L'homme grommela une parole incompréhensible que je pris pour un retour de politesse et me laissa entrer dans ses appartements. Il avait revêtu un simple t-shirt uni et un pantalon en toile sombre qui changeait radicalement son apparence mais je me gardai bien de le lui faire remarquer. Sans m'adresser un mot, il s'affaira quelques instants près de son bureau et je le vis glisser sa baguette en bois noir dans la poche de son pantalon. Je ne dis rien, me contentant d'observer d'un œil vague le décor austère des lieux. Aucune touche personnelle n'avait été ajoutée dans la pièce, si bien que rien de visible ne pouvait indiquer un quelconque trait de caractère de celui qui y habitait. Assez étrangement, l'ambiance sombre et humide des cachots ne me dérangeaient plus, tant j'y avais passé de moments. Perdue dans la contemplation de la salle, je fus ramenée à la réalité par Severus qui annonça, d'une voix aussi impersonnelle que ce qui meublait les lieux :

«-Allons-y.»

Je me demandai bien ce que le sorcier trouvait de plaisant à l'idée de se construire ce masque d'impartialité qu'il arborait la plupart du temps mais surtout, ce qu'il cherchait à fuir en appliquant ce principe de mise à distance.

Je le suivis en silence et, cinq minutes plus tard, nous avions quitté l'intérieur silencieux et encore endormi du château.
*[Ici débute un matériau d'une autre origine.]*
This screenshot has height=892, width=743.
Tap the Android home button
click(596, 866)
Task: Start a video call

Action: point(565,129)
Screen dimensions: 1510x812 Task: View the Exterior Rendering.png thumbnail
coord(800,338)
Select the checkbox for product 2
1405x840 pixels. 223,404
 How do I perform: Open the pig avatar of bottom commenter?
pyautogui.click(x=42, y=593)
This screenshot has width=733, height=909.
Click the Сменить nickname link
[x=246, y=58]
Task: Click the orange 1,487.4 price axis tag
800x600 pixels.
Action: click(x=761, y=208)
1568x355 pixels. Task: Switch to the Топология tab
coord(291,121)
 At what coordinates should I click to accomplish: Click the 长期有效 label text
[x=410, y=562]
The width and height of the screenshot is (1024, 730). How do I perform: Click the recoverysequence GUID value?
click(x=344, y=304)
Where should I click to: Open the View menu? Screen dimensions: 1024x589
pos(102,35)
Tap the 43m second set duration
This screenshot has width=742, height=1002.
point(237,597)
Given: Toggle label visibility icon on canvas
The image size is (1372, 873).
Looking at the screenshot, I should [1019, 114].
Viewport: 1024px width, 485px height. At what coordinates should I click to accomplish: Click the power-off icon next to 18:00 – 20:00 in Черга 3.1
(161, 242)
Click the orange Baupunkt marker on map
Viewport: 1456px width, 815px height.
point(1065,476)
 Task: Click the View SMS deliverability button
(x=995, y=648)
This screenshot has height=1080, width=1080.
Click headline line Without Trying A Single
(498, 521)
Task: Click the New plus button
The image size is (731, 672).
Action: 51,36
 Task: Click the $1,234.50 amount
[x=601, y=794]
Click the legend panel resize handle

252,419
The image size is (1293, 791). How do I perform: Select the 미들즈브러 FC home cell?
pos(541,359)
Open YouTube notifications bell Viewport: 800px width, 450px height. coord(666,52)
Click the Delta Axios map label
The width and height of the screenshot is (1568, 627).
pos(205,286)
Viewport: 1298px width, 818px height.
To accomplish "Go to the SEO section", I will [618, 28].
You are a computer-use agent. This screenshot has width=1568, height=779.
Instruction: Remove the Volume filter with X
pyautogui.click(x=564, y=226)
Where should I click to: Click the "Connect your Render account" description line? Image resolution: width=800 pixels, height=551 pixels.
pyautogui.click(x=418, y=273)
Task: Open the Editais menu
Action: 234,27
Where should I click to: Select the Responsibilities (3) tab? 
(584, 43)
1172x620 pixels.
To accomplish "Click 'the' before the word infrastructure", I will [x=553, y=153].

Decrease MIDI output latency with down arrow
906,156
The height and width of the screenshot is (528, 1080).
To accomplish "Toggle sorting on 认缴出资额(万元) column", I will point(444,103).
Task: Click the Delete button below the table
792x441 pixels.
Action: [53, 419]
Nous traversâmes la verdure qui entourait le château, longeant le lac sans qu'aucun de nous ne prononce un mot. Pour être honnête, ce silence ne me dérangeait pas et je pus librement faire un point dans ma tête de ce qui allait survenir. Je me remémorai les indications du directeur de la veille, puis des techniques de combat que j'avais acquises suite à mes entraînements intensifs avec Severus. Allai-je en avoir besoin ? J'espérai que non. Lorsque nous atteignîmes la bordure de l'immense territoire que formait Poudlard et ses environs, je demandai :

«-Où va-t-on ?»

Sans ralentir, le sorcier répondit :

«-À la limite de la propriété appartenant au château, où nous pourrons transplaner.

-Cette limite se situe dans la Forêt Interdite aussi, non ? On peut y transplaner et c'est bien plus proche, remarquai-je en me souvenant de cette nuit, où ma vie avait basculé.

-Et bien plus dangereux aussi. Dépêchons-nous.»

Et il accéléra le pas.

Dix minutes plus tard environ, nous nous arrêtâmes définitivement, pour mon plus grand plaisir car mes jambes commençaient à me faire souffrir. Le ciel avait pris une vague teinte orangée, signe que le soleil n'allait pas tarder à se lever. Severus se tourna alors vers moi, le visage fermé :

«-Nous allons transplaner de là.»

Je hochai la tête, la gorge nouée. Je rencontrai ses yeux noirs ébène un bref instant puis il esquissa un geste vers moi. Je baissai les yeux pour découvrir sa main pâle tendue dans ma direction. J'hésitai un instant avant de déposer ma main dans la sienne. Le contact était froid mais pas désagréable. C'était peut-être le fruit de mon imagination mais j'étais presque sûre de l'avoir senti tressaillir quand nos mains s'étaient touchées.

J'inspirai longuement. Puis, le sol disparut sous mes pieds.